I am struck by the analogy and how well it lends itself to piercing Leibniz’s optimism; for just as vision is not, in itself, perception, information (or data) is not knowledge.
Certainly, we know that now. As we mark over a year into the COVID-19 pandemic and 500,000 Americans dead from the disease, it’s hard to imagine a more stark or poignant demonstration of the bifurcation technology has wrought in 21st century life: astonishing advances, and, simultaneously, devastating damage.
We marvel at how swiftly multiple vaccines have been developed, but despair at the lethal silos of misinformation that have gripped so many. Human ingenuity for molding our environs is incomparable in the natural world. But we’re too often blind to what we’re actually creating. Computing technology is not the first means by which humanity has imagined and then built a system that we later feel trapped within: we’ve done this with religious and economic systems, too.
Perhaps the defining distinction of our current predicament is that we’re immersed in media bent on increasing engagement, where algorithms tailor a narrative to each of us. Like others, I often wonder how long or how well democracies can function upon a rapidly eroding foundation of shared reality.
Could Leibniz have imagined that exponentially more powerful computing instruments than the one he’d devised would undermine our ability to reach consensus on the basic facts of what is, let alone how best to deal with those facts?
The work gathered here reflects how ill at ease we are within our own constructions, but also reminds us of the essential synergy between art and science—how important literature is, as a critical challenge to technology’s momentum, as a creative force driving innovation, and, sometimes, as a conscience. Literature brings both historical context and imagination to the conversation. Without these, our vision, however sharp, lacks perspective, lacks essential information. Without these, increasing the “power of the mind” may lead to madness.
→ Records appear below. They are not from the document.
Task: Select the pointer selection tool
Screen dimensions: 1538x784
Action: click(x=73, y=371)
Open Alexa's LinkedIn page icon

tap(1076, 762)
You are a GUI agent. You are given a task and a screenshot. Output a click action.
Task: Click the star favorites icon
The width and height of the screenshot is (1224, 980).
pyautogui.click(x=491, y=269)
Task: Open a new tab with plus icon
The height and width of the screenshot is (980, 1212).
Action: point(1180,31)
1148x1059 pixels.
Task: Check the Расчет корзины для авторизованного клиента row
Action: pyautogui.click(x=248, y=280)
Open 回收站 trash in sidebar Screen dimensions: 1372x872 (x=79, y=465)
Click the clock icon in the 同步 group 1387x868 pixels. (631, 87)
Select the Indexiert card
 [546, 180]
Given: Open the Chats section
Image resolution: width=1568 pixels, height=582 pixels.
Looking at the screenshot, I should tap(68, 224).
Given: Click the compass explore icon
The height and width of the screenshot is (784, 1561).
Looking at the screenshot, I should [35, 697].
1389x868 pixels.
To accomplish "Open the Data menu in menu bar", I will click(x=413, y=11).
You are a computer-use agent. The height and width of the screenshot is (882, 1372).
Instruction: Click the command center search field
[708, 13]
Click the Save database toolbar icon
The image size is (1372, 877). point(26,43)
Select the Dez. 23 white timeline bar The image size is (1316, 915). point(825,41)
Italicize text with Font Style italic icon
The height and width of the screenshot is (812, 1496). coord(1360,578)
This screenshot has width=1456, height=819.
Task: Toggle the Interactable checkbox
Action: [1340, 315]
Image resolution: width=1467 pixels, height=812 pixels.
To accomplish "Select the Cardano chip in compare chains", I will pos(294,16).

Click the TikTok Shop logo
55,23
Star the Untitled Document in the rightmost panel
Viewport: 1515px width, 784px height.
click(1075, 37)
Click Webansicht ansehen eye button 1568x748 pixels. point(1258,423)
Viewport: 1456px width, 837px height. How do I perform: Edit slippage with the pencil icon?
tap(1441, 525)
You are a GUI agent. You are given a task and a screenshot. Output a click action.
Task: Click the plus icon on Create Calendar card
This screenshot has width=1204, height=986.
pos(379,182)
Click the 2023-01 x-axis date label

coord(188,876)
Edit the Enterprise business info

Here in San Francisco, the term “tech” is pervasive, and together with a cloud of associations, seems to have overshadowed its roots. Let’s not reduce “technology” to “tech.” Let’s revive the presence of both techne (art, craft, skill) and logos (the word) in our engagement with technology.
Our relationship to it shouldn’t be reduced to either constant anxiety or weary resignation to a world of relentless growth hacking.
True technological innovation still occurs—it is more than social media and delivery apps—and it remains an extraordinary expression of human ingenuity. But innovations could also be increasingly risky gambits, in that we are creating systems we may ultimately be unable to control. With all that is at stake, we must keep a poetic, philosophical, and literary gaze on such enormous power and potential.